# can counselling affect ivf



## tinkerbell24 (Apr 18, 2013)

Hi girls im just wandering if counselling affects ivf. Its been 3 years since my ectopic and found out i need ivf. Its taken this long totally sink in and now i think it maybe time to see a counsellor the thing is a few years ago i had depression from a really bad time i only had it for a few months my gp did give me antidepressants but after a few weeks i decided to stop them and get rid of my depression myself and i did! im scared that if i have counselling it might affect ivf like they might not think im fit enough etc. Do the consultants ask about depression? I do really need just to get everything of my chest and not many people around me understand because they dont see why i feel so bad after 3 years thanks xx


----------



## ScotchEgg (Nov 22, 2011)

do you mean affect IVF in terms of will it affect whether you can be offered IVF?

If that's the question then no - most hospitals suggest you take counselling before/whilst/after undergoing IVF due to the emotional element of it.

I'm afraid I don't know about depression and IVF.


----------



## sarahsuperdork (Mar 12, 2013)

I think most clinics expect you to want some form of IVF-related counselling (I had one mandatory session) to make sure you're comfortable with what you're about to undertake.
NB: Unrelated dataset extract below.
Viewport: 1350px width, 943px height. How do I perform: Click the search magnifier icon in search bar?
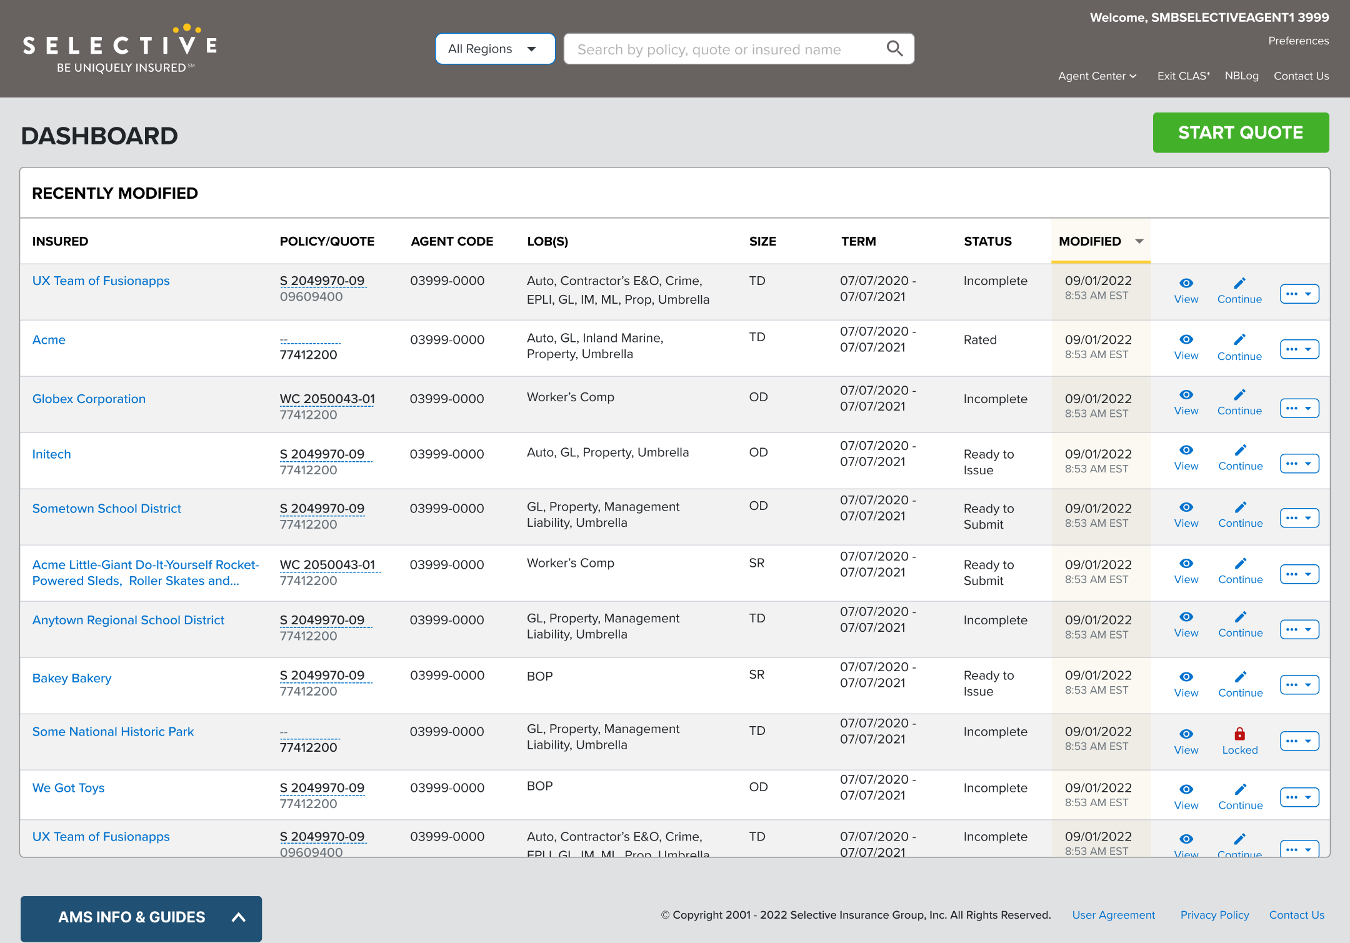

With depressions related counselling, I'm not sure, but if you need it, don't avoid having it just because you think it might affect your chances of being offered treatment. If you feel you need to talk to someone, you should - IVF is such a stressful process that you need to be healthy in your mind as well as your body.

They will probably ask about your depression to check you're ok. At one of my appointments, they brought up my teenage depression (from ten years ago) and said they just had to make sure I was ok now. I'm sure since yours was situation-based (not a permanent chemical deficiency) that they'd understand your need for counselling.


----------



## goldbunny (Mar 26, 2012)

do the counselling if you feel you need it, they won't hold it against you. we were offered counselling as part of the IVF process but haven't taken it up, but no point bottling stuff up.


----------



## coweyes (Sep 4, 2008)

No your be fine.  Tbh im not sure how the clinic would know?  It might well be on your medical notes but im not sure thats a question the clinic asks your GP?  i think in this day and age a lot of people have had depression or seen a counsellor, its not really seen as such a big deal.  Iv had depression, been on meds and nearly been admitted to hospital when i was in my early 20s.  It was all due to the horrific way my Dad died, but i carnt remember it ever coming up and iv been to 3 different clinics.


There are ladies on this sight who are having treatment while being on anti ds.  Getting yourself sorted is number 1 priority. xxx


----------



## Nordickat (Feb 6, 2009)

Having counselling will be seen as a positive thing rather than negative. The clinic won't question you being fit enough for ivf because seeking some extra help isn't a weakness. And you'll find counselling during treatment will really help you get through it, as well as helping you grieve for your list baby too.


----------



## tinkerbell24 (Apr 18, 2013)

Thanks all i thought id ask as its been bugging me. I just thought if my ivf consultant asks if i have a history of depression it may be seen as a bad thing and they might think if ive had depression before and start to see a counsellor now due to my baby loss they may thing im easily depressed and somehow unfit im really sorry if im not making sence its hard to explain. Thanks for all your replies girls xx


----------